Il sondaggio American Compass ha scoperto, ad esempio, che entrambi questi segmenti di elettorato concordavano sul fatto che la cultura statunitense ponesse troppa enfasi sulla diversità, mentre le donne liberali benestanti – lo zoccolo duro di chi ha scelto la candidata democratica – volevano un drastico cambiamento proprio in quella direzione. Negli ultimi giorni, prima delle elezioni, la campagna di Harris ha persino rinunciato alla pretesa di rivolgersi direttamente ai giovani uomini, optando per una sorta di call to action alle loro compagne. “Abbiamo tutto il diritto di chiedere agli uomini delle nostre vite di fare di meglio per noi”, ha supplicato Michelle Obama.

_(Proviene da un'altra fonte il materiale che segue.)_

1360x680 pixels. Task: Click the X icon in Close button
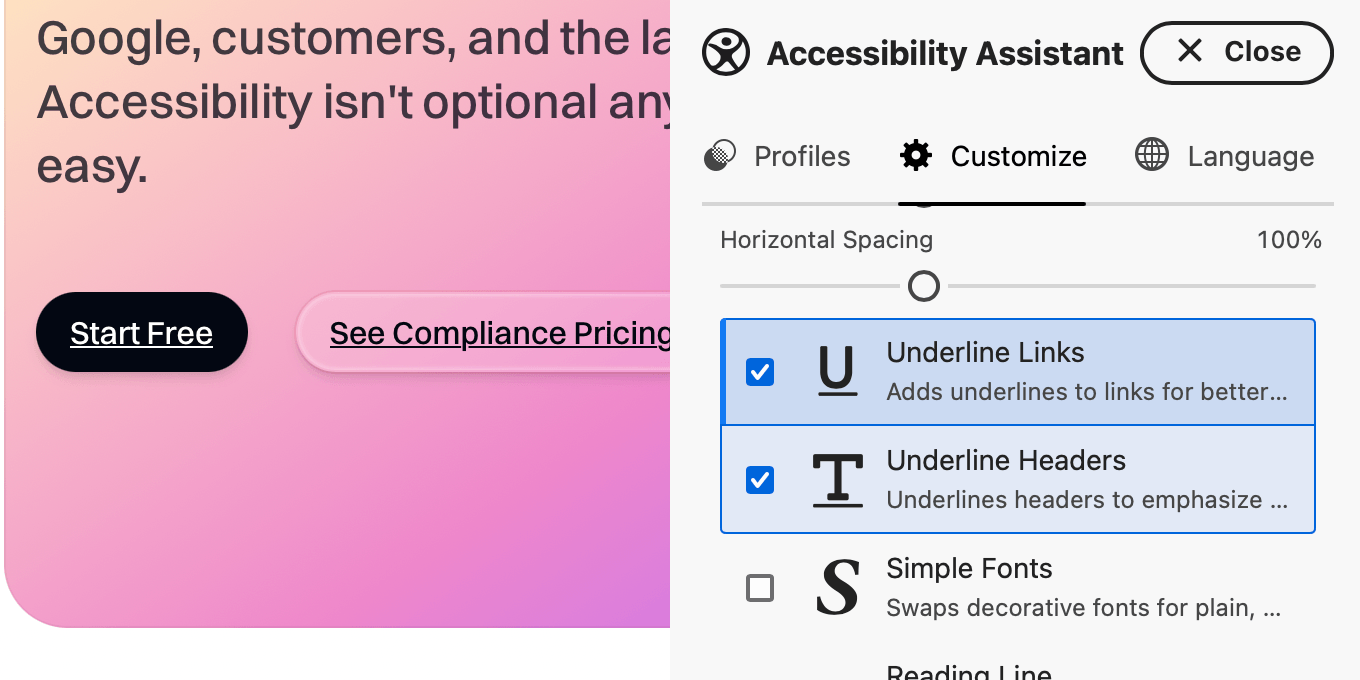1189,51
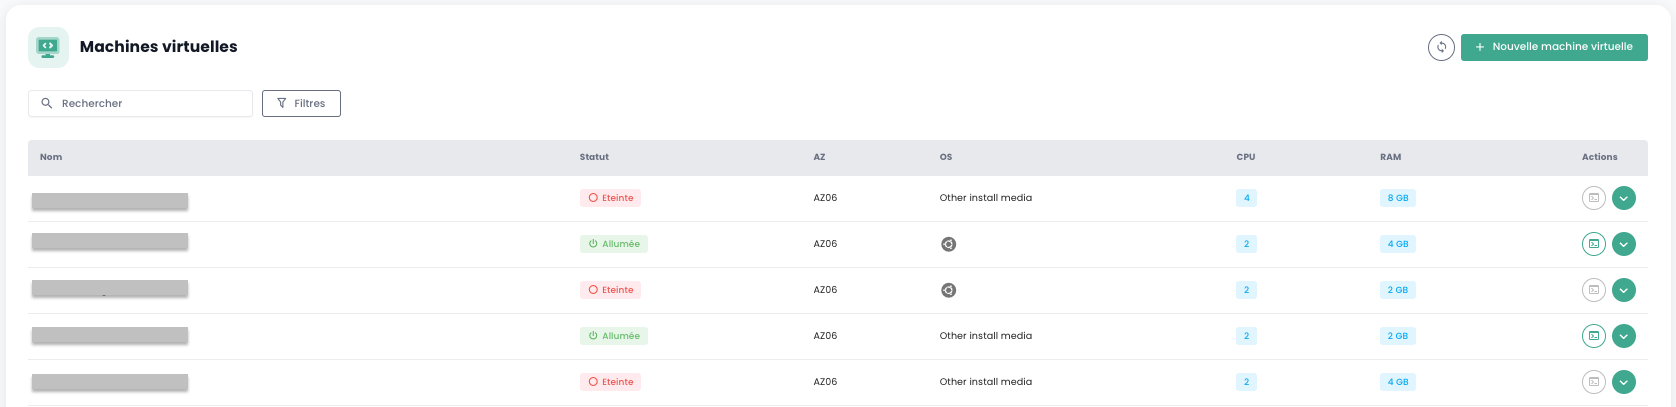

Non è molto diverso l’errore commesso dai democratici con gli elettori di minoranze etniche: lungi dall’essere scoraggiati dalla promessa di Trump di attuare deportazioni di massa di immigrati clandestini, per esempio, un consistente numero di dominicani ha accolto con favore la posizione trumpiana. “Sapete chi desidera di più le deportazioni di massa?”, ha chiesto un rappresentante di questa comunità. “I migranti legali”, si è poi risposto. Come la comunità yemenita, i cui anziani hanno fortemente sostenuto il candidato repubblicano solo pochi giorni prima delle elezioni. “Siamo cresciuti in dittature, non puoi ingannarci chiamando dittatore qualcuno che è solo schietto”, hanno risposto agli inviti al voto per democratici.
La seconda indicazione, invece, arriva direttamente dalla strategia di comunicazione basata sui podcast di Donald Trump e questo aspetto (per nulla marginale) è stato evidenziato da uno dei nostri maggiori esperti – youtuber e imprenditore tech – Marco Montemagno. Mentre i democratici hanno scelto una strategia di endorsement da parte di celeb del calibro di Taylor Swift, Beyoncé, George Clooney – che non è servita a molto – Trump ha optato per il podcast come moderno canale di comunicazione con contenuti long-form (ciascuna intervista arriva a durare anche 2-3 ore), facendosi intervistare ad esempio da Lex Fridman, Theo Von e Joe Rogan e raccogliendo rispettivamente 6, 14 e 46 milioni di visualizzazioni, solo su YouTube. Visualizzazioni a cui vanno aggiunte quelle delle clip poi diffuse, per esempio su TikTok, che hanno consentito a singoli estratti da 60-90 secondi di raggiungere un numero di persone ancora superiore.
Trump ha anche organizzato su YouTube “live speech” con personaggi chiave del mondo economico che rappresentano a loro volta pezzi importanti di società e non solo simbolicamente: per esempio ha dialogato live con l’imprenditore miliardario indiano-americano Vivek Ramaswamy e con Dana White, imprenditore e attuale presidente della Ultimate Fighting Championship (organizzazione di arti marziali miste statunitense).
Queste due indicazioni emerse dalla strategia politico-elettorale repubblicana sono molto connesse alla stessa personalità di The Donald. Che ha in odio (almeno) due cose: la burocrazia e la camicia di forza del politicamente corretto. E infatti ha già annunciato di voler deregolamentare il settore tecnologico e, in particolare, l’IA, “radicandola nella libertà di parola e nella prosperità umana”. Che vorrà dire? Ancora non si sa ma, più che un percorso dettagliato di politica, somiglia a una dichiarazione di guerra alla cultura democrat.